Young v. Young, Classification and Division of Firefighter’s Pension

Young v. Young, 2008-CA-000845-MR

Young v. Young, 2008-CA-000845-MR

Issue:  Classification and division of firefighter’s pension plan

Published:   Affirming in Part, Reversing in Part and Remanding

County: Kenton

Husband appealed TC’s classification and division of his firefighter’s pension plan as a marital asset.  He claimed his defined benefits plan was exempt from division under KRS 61.690, that premarital contributions were improperly included in its award, and that an incorrect method was used to divide the pension.

The parties were married in 1989, separated in 2003, and a decree of dissolution of marriage was entered on December 12, 2005 reserving the issue of division of husband’s pension administered by the Kentucky Employees Retirement System (KERS).  A supplemental judgment was entered April 8, 2008 concluding the pension was a marital asset subject to division and finding the delayed division method set forth in Poe v. Poe, 711 S.W.2d 849 (Ky.
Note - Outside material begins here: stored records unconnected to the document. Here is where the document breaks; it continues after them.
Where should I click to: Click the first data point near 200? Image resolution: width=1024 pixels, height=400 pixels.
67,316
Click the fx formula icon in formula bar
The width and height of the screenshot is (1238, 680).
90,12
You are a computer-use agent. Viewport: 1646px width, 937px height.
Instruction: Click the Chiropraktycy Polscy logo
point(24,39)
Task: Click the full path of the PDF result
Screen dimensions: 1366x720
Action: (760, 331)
App. 1986) to be the most equitable method of dividing the pension.  Wife was awarded one-half of 194/240 months of service credit as of November 2, 2007, the 20th anniversary of husband’s participation in the plan.

Husband’s assertion that KRS 61.690 prohibited division of his pension was held to be without merit because the 2000 amendment to the statute which exempted KERS benefits from consideration as marital property was deleted in 2002 and the exemption was not in effect when the divorce was filed or on the date of dissolution.

Husband also claimed that trial court improperly included premarital contributions to the pension, but the CA found that the trial court properly deducted the 24 months of contributions prior to the marriage and the 22 months of contributions made after entry of the decree and thus was unable to conclude the trial court improperly included premarital contribution in its award.

Citing Armstrong, 34 S.W.3d at 86 (citing Clark v. Clark¸782 S.W.2d 56, 62 (Ky. App. 1990), the CA said it is clear “that pension and profit sharing plans should be valued on the date of the divorce decree.”  Since the trial court’s award incorrectly set the valuation date at November 2, 2007 (the date of husband’s twentieth anniversary of participation in the plan, this matter was reversed and remanded for entry of an award valuing the pension on December 12, 2005, the decree date and recalculation of the coverture fraction using the earlier date.

Finally, husband argued trial court erred in utilizing the delayed division method in allocating his pension benefits and should have used the net present value method.  The CA found that the trial court clearly weighed the evidence to determine the proper method of dividing the pension and there was no abuse in the exercise of its broad discretion.